今日の迷言・余言・禁言

死者が“殺人事件”を告発する?

横浜の刑務所に収監されていた“詐欺罪”の男が、昨年12月、県警の方に手紙を書いた。「死体遺棄事件で自首したいので調べてほしい」奇妙な告発の手紙である。依頼者は収監されている若い暴力団関係者の男である。一応、告発に従って調査すると、実際に指定された建設会社の浄化槽から細かく溶かした骨や肉片が無数に出てきた。その数約300個。手紙の内容は真実だったのだ。そこでDNA鑑定によって調べると、手紙に記されていた被害者名と一致したので、改めて昨日、容疑者二人が逮捕された。ところが、実際に逮捕すると、自ら“自首”をほのめかしていたはずの主犯は“黙秘”へと変わり、共犯者とされた会社員の方が“素直に自白”した。主犯の暴力団関係者が被害者を殴り殺し、その後、チェーンソーを使って死体を細かく切断、そのあとで劇物カセイソーダ漬けにして死体を溶かし、そのあとで浄化槽に遺棄した事件らしい。いかにも暴力団らしい殺害の仕方である。ただ、何か腑に落ちない。まず、何故主犯は“自首”の手紙を書いたのか。当たり前の話だが「詐欺罪」より「殺人罪」の方が重い刑罰となる。しかも、自分自身は“収監中”であった。仮に共犯者も収監させたかったのだとしても、自分は出られない。殺人の方法などからいっても“自首で罪が軽くなる”ような事件ではない。もし反省しての“手紙”なら、実際に“再逮捕”となって黙秘するはずがない。大体、自分から告白しての逮捕なのだから、黙秘する理由がない。考えられるのはただ一つ。主犯は“死者”に告白するよう迫られていたのではないか、ということだ。

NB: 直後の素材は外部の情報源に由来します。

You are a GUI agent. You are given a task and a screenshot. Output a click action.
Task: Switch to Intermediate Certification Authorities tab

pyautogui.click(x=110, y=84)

今のままでは“浮かばれない霊”は、必死の思いで殺人鬼を呪ったのだ。その呪縛によって、犯人は怖くなって、その呪縛から逃れたくて“告白してしまった”というのが本音なのではないだろうか。そして死体が丁重に弔われた今、もう主犯の前に“怨念霊”は出なくなった。そこで主犯は、どう対処して良いかわからず、“黙秘”に変えているのではないだろうか。